Corazón vasco en la Volta a Catalunya

Euskadi

Mikel Bizkarra, Garikoitz Bravo, Cyril Barthe, Héctor Sáez, Julen Irizar, Enrique Sanz y Eduard Prades. Ellos corren la Volta con la ilusión de tal vez el pueblo más ciclista de la Península Ibérica. Porque pocos lugares hay en el mundo donde el ciclismo se viva con tanta intensidad como en el País Vasco. Su carrera, denominada la Itzulia, que se disputa en dos semanas, llena las carreteras y el paso de los ciclistas por los pueblos vascos es todo un acontecimiento, al más puro estilo del Tour. Estos siete nombres que encabezan esta entrada (jueves, 22 de marzo, Volta del 2018) corresponden a los ciclistas que representan en la ronda catalana al Euskadi-Murias, la escuadra vasca que este año ha entrado en la denominada categoría continental profesional, la que les permite correr pruebas del calendario World Tour como la Volta, la Itzulia, la Clásica de San Sebastián y la Vuelta, a la que esperan llegar como invitados el próximo mes de agosto.

Son una escuadra modesta. Este jueves, por ejemplo, en la salida de Llanars casi costaba encontrar el minibus del conjunto vasco rodeado de magnos autocares de las grandes escuadras internacionales. El Euskadi-Murias ha venido a la Volta con los coches justos, un pequeño bus, lejos de la estructura, por ejemplo, del Sky, equipo que prácticamente deja sin espacio al resto de equipos en los aparcamientos de los hoteles, de tanto vehículo que llevan. El año pasado, por ejemplo, hasta había una especie de carrera, entre conjuntos rivales al de Chris Froome. Se trataba, si tenían la suerte o la desgracia de compartir hotel con ellos, de llegar antes, porque de lo contrario había que rezar para encontrar un rincón donde dejar los coches, ya que los británicos se hacían con todos los espacios. Hubo hasta alguna queja.

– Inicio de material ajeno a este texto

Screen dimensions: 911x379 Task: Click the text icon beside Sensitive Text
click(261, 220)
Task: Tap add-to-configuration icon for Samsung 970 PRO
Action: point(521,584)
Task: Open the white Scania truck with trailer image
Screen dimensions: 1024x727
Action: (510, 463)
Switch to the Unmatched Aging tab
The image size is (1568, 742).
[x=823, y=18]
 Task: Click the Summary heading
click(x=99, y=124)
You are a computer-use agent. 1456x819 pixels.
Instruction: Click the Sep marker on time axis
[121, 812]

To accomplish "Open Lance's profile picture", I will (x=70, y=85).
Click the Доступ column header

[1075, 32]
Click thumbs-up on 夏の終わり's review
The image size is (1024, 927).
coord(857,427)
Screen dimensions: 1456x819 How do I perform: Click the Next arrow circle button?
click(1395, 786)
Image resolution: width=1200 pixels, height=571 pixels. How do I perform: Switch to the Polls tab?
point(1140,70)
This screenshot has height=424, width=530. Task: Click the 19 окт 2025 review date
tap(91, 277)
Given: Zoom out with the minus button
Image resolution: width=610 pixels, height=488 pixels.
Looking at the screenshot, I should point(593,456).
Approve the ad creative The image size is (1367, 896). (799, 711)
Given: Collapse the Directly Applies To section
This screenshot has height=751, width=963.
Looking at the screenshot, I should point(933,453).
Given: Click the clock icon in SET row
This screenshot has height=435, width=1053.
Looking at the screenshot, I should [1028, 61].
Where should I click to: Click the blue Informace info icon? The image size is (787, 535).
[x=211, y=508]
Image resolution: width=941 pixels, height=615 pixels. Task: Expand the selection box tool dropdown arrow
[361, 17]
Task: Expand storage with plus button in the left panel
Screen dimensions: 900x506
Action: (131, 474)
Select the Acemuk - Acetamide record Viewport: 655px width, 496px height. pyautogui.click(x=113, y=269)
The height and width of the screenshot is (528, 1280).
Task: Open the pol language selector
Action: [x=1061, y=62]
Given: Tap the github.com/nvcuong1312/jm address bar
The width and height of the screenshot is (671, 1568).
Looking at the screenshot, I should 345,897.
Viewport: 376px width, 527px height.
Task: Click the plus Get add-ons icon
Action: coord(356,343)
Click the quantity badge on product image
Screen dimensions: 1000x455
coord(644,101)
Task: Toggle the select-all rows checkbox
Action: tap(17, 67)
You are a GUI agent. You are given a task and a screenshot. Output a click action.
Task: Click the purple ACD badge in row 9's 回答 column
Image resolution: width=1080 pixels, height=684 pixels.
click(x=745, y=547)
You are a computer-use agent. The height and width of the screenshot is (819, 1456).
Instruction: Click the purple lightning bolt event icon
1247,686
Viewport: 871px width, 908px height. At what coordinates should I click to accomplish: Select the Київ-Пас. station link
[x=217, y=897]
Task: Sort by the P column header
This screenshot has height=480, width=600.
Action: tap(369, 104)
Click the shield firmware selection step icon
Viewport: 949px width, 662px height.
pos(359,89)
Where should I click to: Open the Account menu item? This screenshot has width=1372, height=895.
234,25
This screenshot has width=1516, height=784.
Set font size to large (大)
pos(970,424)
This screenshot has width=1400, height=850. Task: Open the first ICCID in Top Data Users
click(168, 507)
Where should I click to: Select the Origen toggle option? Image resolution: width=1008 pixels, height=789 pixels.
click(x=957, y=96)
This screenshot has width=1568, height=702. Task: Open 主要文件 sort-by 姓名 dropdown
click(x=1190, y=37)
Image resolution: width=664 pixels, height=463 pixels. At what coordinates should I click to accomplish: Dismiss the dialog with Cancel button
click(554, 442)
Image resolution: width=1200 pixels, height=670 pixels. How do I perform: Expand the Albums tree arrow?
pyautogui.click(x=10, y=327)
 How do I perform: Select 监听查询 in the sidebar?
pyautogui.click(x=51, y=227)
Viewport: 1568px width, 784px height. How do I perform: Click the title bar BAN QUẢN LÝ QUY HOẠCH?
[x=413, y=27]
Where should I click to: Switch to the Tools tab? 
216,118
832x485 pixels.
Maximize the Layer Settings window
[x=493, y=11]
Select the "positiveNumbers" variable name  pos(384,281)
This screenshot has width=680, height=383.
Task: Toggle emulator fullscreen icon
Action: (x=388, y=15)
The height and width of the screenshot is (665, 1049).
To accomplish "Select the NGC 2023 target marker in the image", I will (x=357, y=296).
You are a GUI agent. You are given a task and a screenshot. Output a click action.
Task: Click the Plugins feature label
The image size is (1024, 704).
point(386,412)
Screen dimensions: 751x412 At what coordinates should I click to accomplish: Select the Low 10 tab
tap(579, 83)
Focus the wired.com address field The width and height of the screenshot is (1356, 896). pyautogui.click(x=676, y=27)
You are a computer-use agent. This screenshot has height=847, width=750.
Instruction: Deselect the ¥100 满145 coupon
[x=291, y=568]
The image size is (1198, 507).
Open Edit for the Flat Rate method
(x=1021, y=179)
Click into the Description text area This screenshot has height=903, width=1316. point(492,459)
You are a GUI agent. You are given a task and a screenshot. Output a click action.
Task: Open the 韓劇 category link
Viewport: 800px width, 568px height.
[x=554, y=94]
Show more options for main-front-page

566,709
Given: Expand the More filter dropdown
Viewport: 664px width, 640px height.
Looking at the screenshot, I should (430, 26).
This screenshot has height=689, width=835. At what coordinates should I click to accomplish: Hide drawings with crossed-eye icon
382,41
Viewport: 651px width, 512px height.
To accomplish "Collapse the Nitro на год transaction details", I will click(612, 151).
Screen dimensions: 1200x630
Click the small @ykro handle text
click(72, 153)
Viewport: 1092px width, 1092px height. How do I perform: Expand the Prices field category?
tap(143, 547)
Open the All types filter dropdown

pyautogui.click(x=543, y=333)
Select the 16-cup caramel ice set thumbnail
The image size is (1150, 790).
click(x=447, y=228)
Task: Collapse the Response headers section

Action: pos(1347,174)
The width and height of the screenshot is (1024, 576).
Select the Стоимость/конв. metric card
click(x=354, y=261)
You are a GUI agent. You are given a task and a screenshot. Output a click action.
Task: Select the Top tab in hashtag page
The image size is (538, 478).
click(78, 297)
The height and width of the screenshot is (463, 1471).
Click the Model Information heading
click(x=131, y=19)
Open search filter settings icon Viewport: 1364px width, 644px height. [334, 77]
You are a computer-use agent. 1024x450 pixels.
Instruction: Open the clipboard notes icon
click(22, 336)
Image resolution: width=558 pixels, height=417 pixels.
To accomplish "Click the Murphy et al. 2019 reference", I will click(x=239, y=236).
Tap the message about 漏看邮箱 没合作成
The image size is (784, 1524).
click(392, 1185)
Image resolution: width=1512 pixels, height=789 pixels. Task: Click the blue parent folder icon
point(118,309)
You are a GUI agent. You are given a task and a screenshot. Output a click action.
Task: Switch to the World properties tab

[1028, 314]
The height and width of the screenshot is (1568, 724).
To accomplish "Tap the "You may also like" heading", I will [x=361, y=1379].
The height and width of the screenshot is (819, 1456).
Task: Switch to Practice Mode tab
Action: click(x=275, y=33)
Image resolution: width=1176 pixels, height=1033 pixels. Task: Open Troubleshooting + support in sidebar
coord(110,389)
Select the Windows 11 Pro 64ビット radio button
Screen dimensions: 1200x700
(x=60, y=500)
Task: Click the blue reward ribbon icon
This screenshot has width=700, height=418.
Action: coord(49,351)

El Euskadi ha venido con lo justo y hasta se ha permitido alinear a un corredor catalán, Eduard Prades, de Alcanar, al sur de Tarragona. Ellos saben que conseguir una victoria ante los mejores ciclistas del mundo es tarea casi imposible. Sin embargo, no pierden la ilusión, como la de Bizkarra, quien el miércoles se fugó con Thomas de Gendt, hasta que se quedó sin fuerzas y no pudo seguir al ciclista belga.

Jon Odriozola es algo así como el padre de todo el proyecto, que de hecho no es nuevo, porque llevan cuatro años tratando de abrirse camino en el pelotón profesional. Y así hasta esta temporada en la que la constructora Murias (una empresa vasca que desarrolla todo tipo de proyectos, como por ejemplo un área comercial que se ha inagurado en Melilla) invirtió más dinero para que el equipo diera un paso adelante, el primero en lo que se espera sea un sueño de futuro y que no es otro que correr en un tiempo no muy lejano el Tour. Al menos este año saborearán, salvo sorpresa, el aroma de la Vuelta y cuando la ronda española entre en Vizcaya recibirán el aliento de los suyos para sentirse protagonistas y las estrellas del pelotón.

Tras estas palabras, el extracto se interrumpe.